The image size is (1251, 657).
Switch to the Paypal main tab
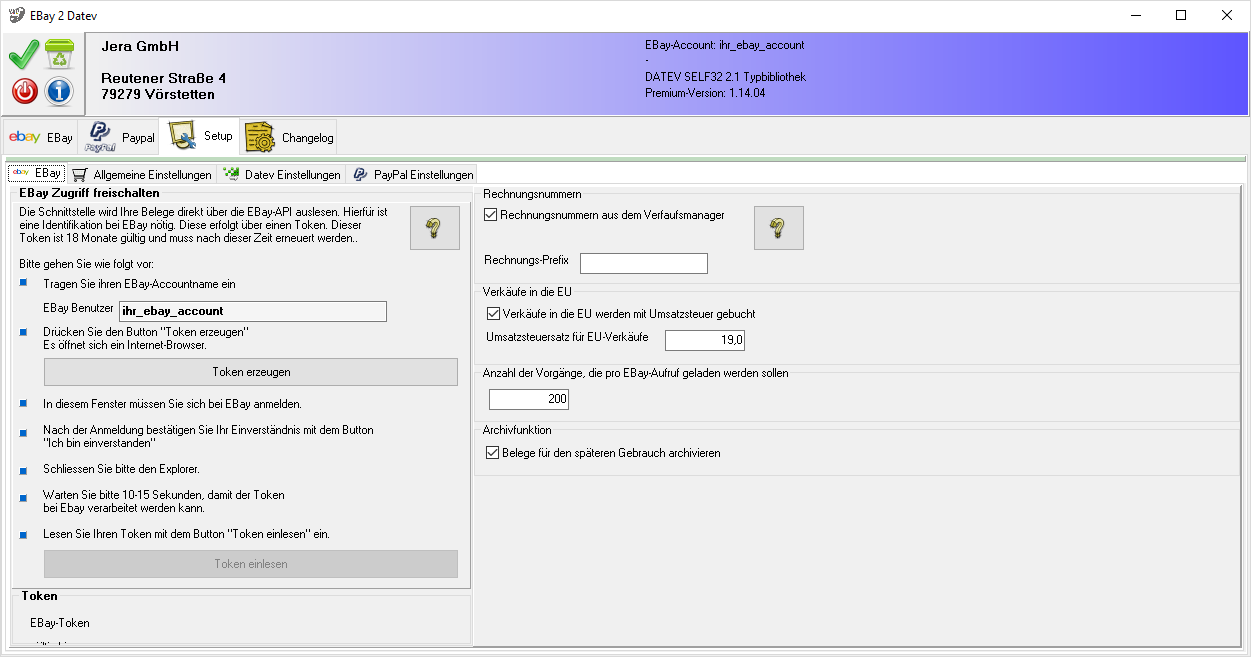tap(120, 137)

---

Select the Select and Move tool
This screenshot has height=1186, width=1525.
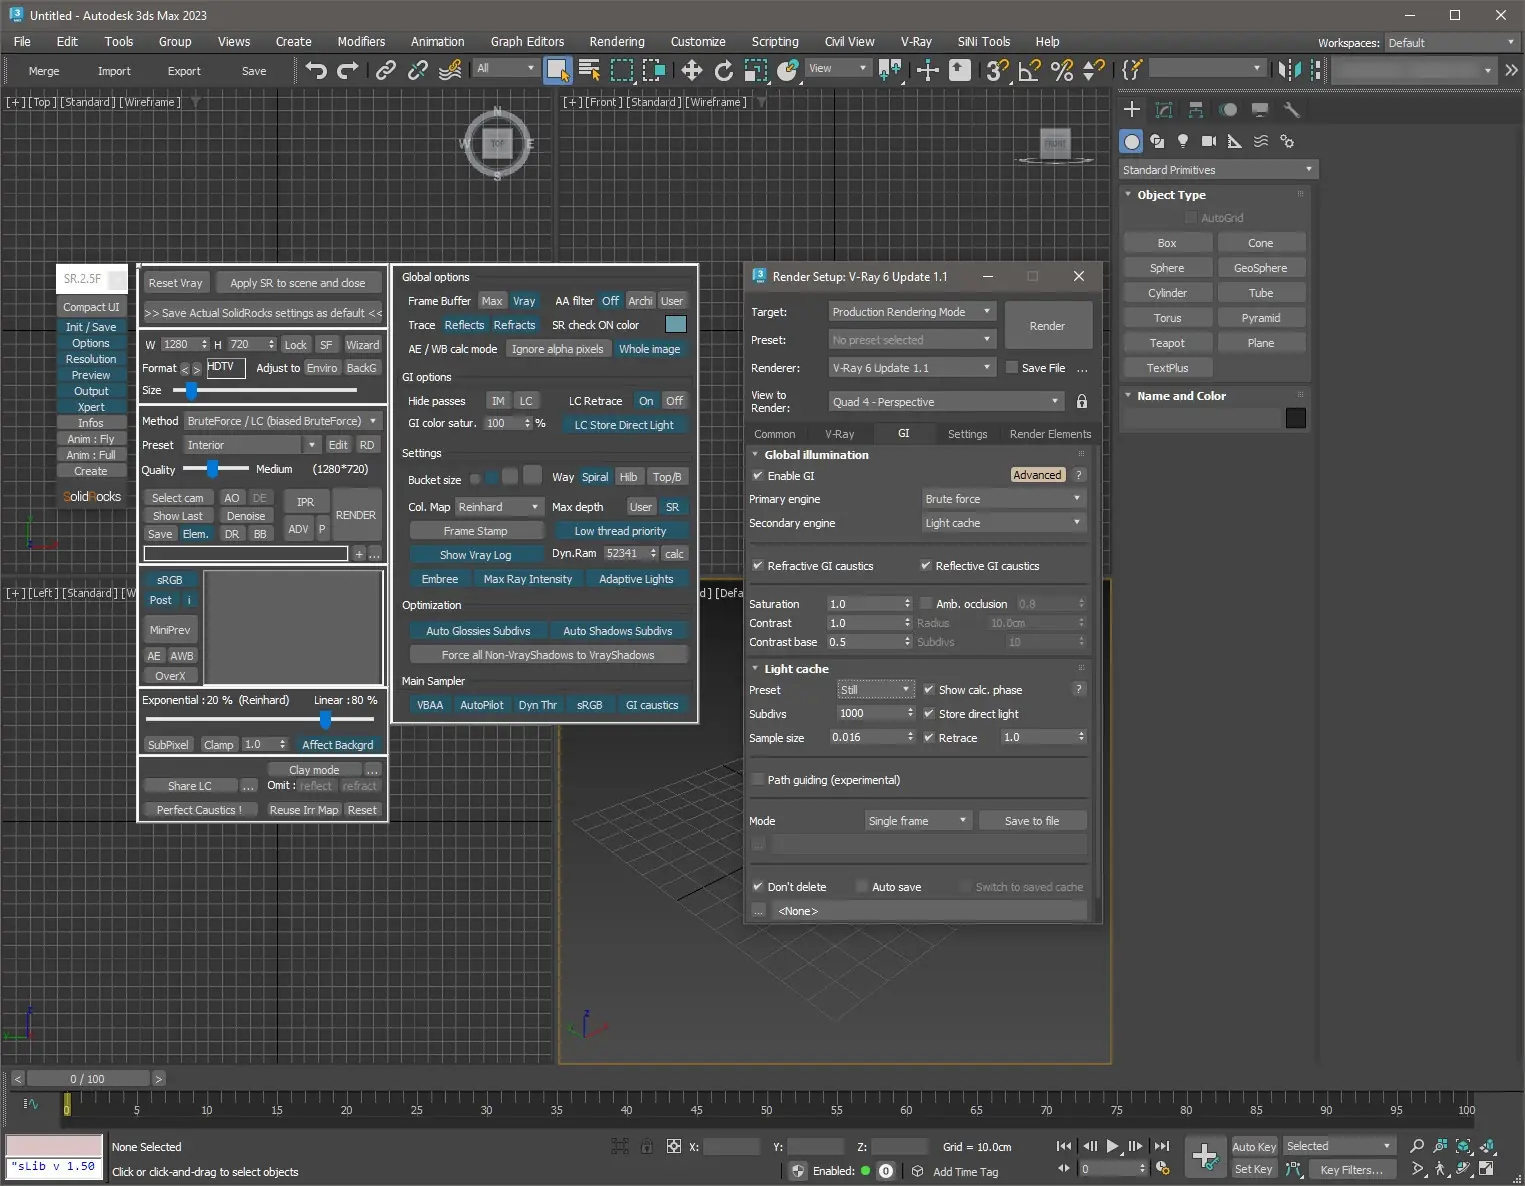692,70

◆ Problem details ◆
Format the records from the line containing "The image size is (1251, 657)." through the line containing "tap(120, 137)" as a Markdown table with columns n and Line, skipping blank lines. Leave the pictures out.

◆ Written solution ◆
| n | Line |
|---|---|
| 1 | The image size is (1251, 657). |
| 2 | Switch to the Paypal main tab |
| 3 | tap(120, 137) |